> [TASK ITEM] The lines to transcribe begin with the one containing "Viewport: 812px width, 656px" and end with the last line below; reproduce them exactly, without the pictures.
----------
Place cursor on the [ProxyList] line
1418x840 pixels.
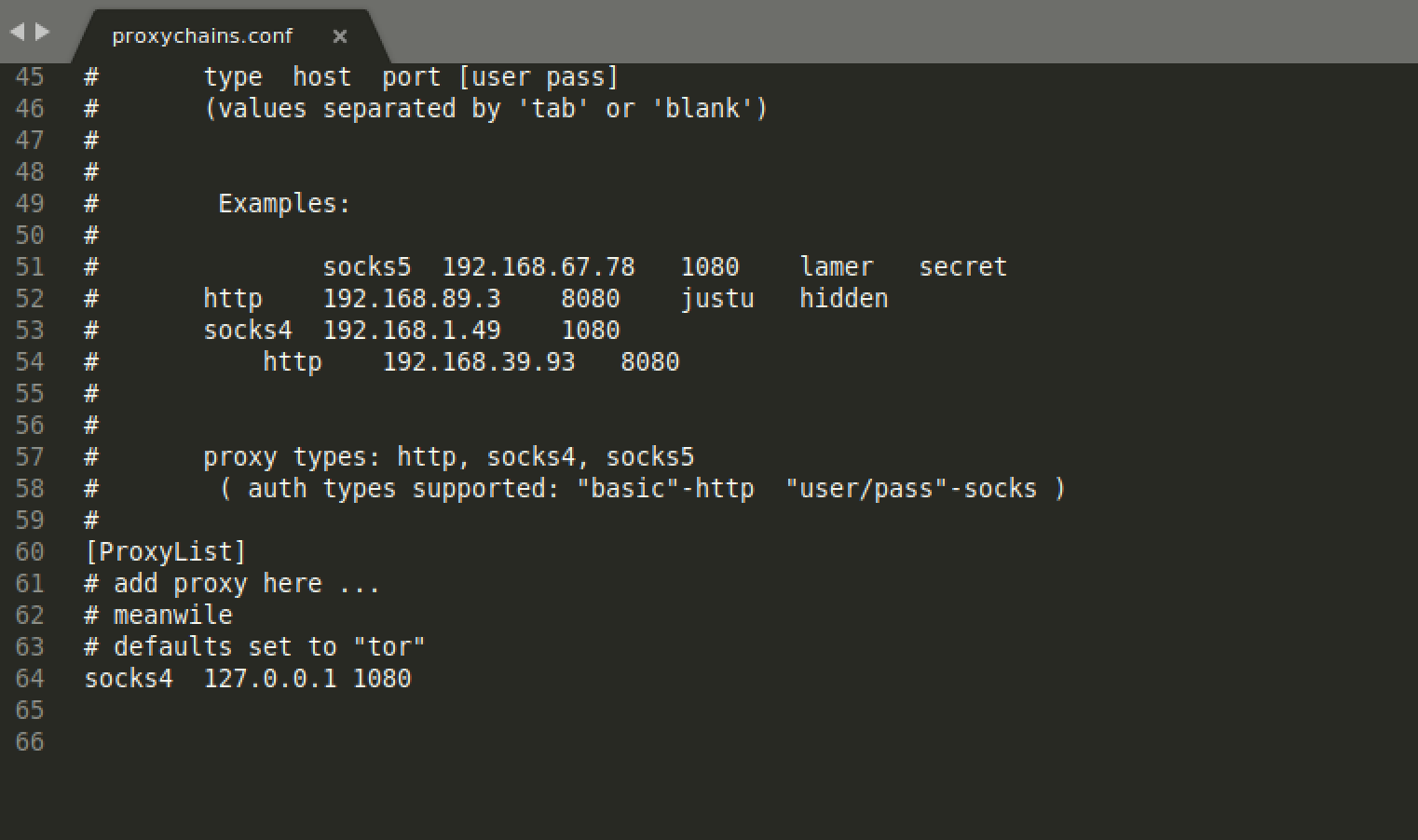(164, 551)
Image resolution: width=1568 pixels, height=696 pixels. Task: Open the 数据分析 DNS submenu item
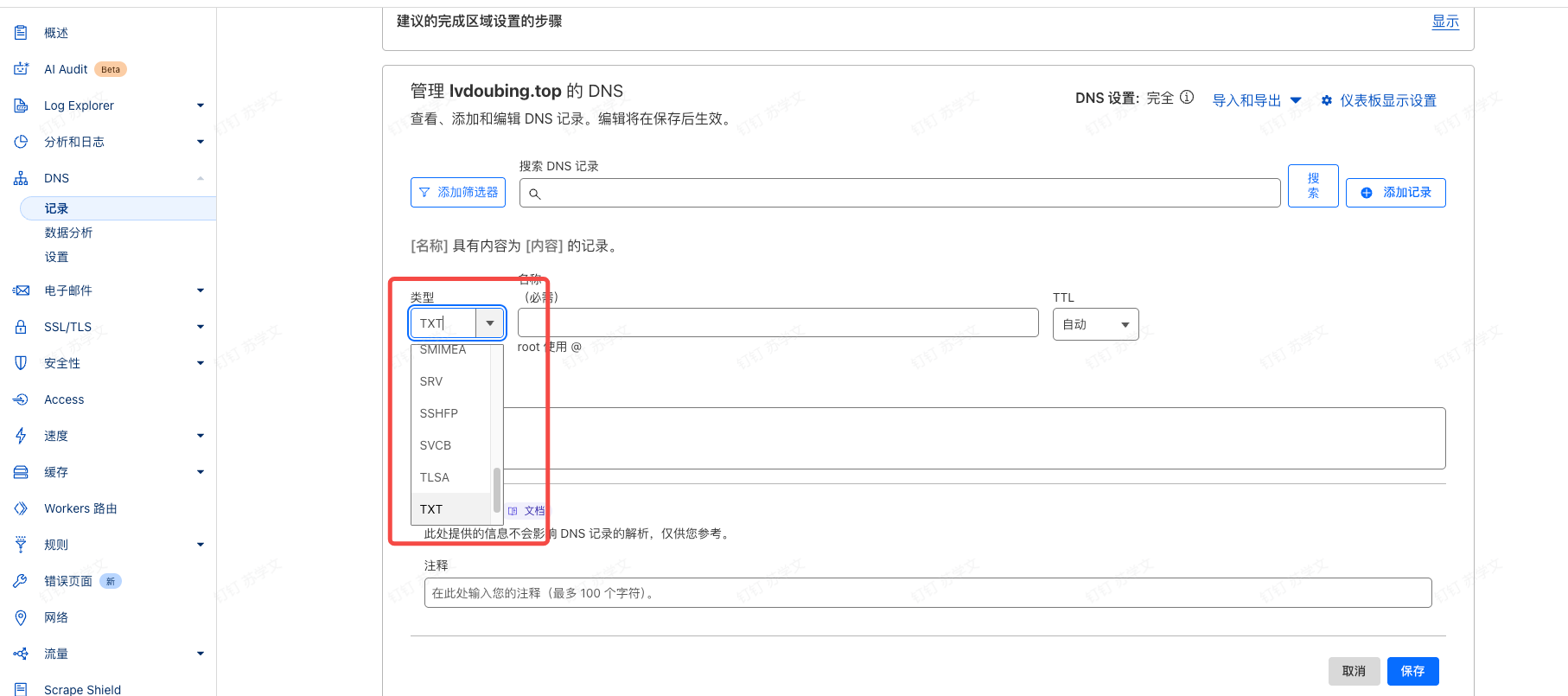click(x=68, y=233)
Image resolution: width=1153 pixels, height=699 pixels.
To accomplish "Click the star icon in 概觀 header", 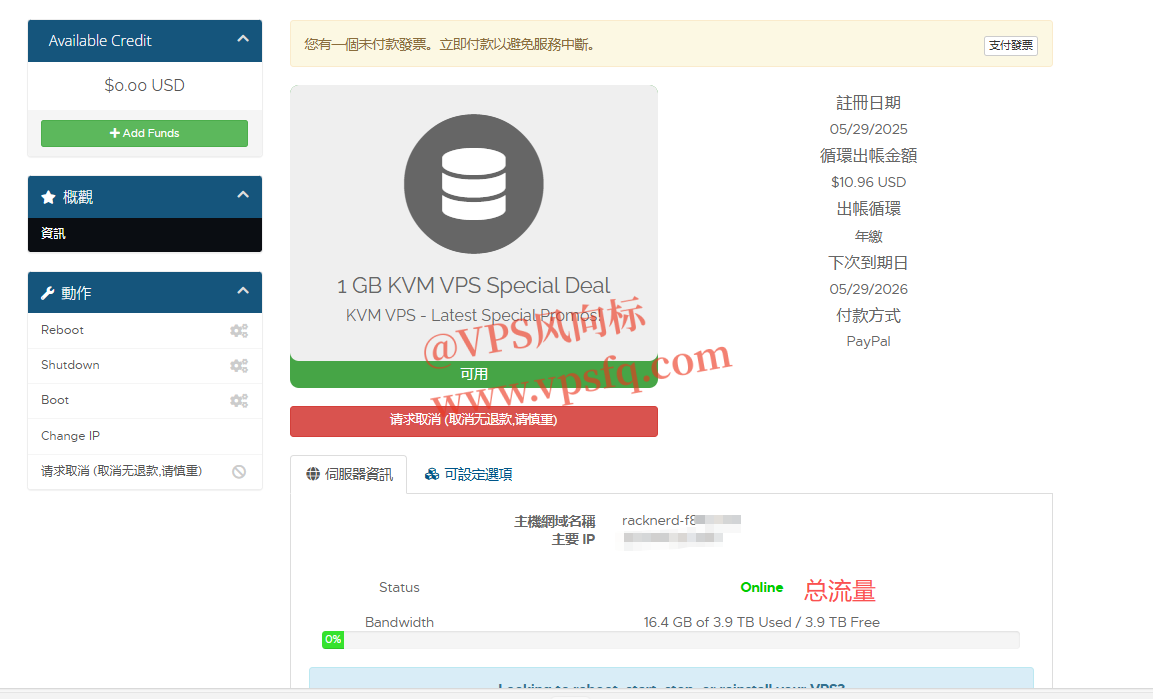I will pyautogui.click(x=48, y=198).
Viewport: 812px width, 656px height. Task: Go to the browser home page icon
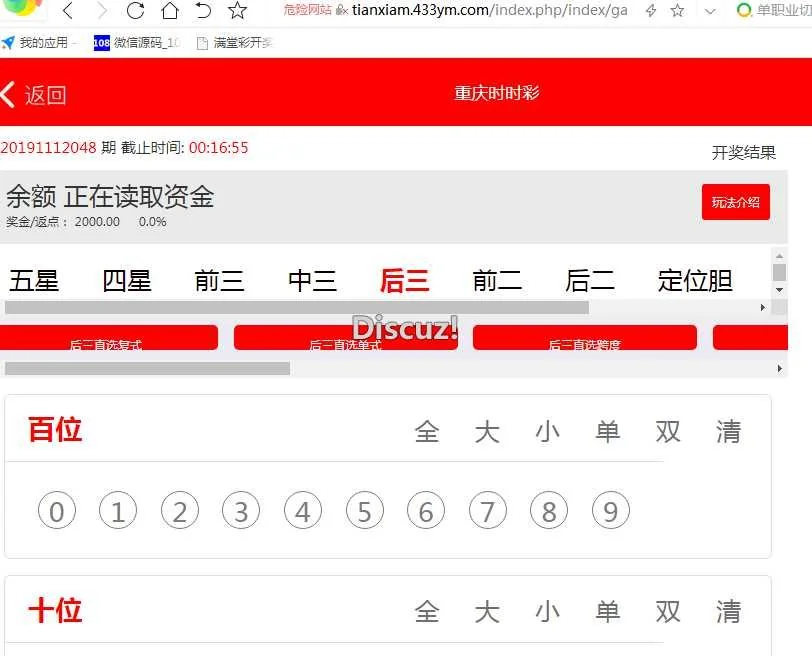(169, 11)
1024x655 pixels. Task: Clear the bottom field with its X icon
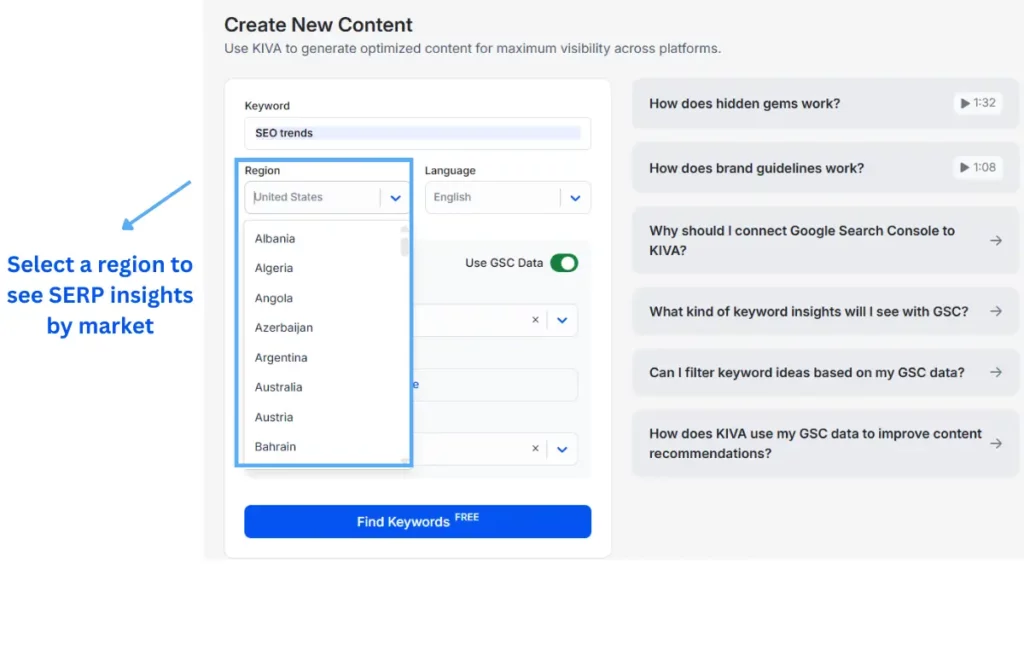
----------
> [ANSWER SPACE]
Viewport: 812px width, 656px height. Task: Go to the browser home page icon
(169, 11)
1024x655 pixels. Task: Clear the bottom field with its X icon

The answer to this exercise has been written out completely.